◆ **ACTIVITY**: The lines needed are those from the start of the records through the line holding "You are a computer-use agent. 1600x718", each copied exactly.

◆ **MATERIAL SUPPLIED**:
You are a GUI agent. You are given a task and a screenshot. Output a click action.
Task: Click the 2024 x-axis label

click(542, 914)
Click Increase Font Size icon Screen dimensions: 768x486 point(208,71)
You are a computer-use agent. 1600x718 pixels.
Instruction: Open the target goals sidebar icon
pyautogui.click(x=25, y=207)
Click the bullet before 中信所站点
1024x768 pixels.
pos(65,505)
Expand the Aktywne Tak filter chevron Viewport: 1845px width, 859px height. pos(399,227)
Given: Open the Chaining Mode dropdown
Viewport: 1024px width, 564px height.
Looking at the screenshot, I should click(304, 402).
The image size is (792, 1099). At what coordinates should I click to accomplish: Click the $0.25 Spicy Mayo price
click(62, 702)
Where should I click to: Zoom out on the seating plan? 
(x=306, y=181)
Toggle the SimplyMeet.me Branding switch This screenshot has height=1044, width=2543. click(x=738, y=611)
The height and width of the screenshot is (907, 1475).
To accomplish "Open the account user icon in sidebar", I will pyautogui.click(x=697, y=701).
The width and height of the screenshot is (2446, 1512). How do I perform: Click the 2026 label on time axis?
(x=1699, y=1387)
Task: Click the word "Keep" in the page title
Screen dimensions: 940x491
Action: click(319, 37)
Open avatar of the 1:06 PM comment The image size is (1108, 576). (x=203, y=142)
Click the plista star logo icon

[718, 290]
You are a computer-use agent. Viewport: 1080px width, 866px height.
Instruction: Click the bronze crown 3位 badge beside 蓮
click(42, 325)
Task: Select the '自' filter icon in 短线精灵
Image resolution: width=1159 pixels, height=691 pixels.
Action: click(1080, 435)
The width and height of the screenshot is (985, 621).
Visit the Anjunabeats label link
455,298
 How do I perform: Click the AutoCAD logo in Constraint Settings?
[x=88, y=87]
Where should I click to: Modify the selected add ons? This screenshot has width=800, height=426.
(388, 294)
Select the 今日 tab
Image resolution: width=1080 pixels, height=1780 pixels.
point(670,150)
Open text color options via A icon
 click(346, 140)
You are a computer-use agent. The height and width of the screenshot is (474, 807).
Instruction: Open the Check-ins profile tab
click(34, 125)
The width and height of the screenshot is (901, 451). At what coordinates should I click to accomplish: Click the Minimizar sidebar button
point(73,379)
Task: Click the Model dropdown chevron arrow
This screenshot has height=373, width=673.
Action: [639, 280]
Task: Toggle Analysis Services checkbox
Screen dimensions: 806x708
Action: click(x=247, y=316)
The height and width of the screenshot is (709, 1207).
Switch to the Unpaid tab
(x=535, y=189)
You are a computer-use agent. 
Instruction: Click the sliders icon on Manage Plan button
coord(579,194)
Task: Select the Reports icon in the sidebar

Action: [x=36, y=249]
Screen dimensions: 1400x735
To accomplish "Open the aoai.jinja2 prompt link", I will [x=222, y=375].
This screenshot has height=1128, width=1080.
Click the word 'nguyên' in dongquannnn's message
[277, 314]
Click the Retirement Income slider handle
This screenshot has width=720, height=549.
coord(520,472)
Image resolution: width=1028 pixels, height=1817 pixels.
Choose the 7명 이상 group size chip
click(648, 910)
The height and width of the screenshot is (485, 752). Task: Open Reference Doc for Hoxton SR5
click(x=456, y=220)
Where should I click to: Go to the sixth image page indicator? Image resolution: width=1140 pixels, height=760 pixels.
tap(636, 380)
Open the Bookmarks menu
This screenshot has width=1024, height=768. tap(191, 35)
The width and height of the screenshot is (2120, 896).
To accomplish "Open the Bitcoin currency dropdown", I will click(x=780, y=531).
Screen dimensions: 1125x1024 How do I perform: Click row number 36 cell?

◆ **RESULT OF THE TASK**:
You are a GUI agent. You are given a task and a screenshot. Output a click action.
Task: Click the 2024 x-axis label

click(542, 914)
Click Increase Font Size icon Screen dimensions: 768x486 point(208,71)
You are a computer-use agent. 1600x718 pixels.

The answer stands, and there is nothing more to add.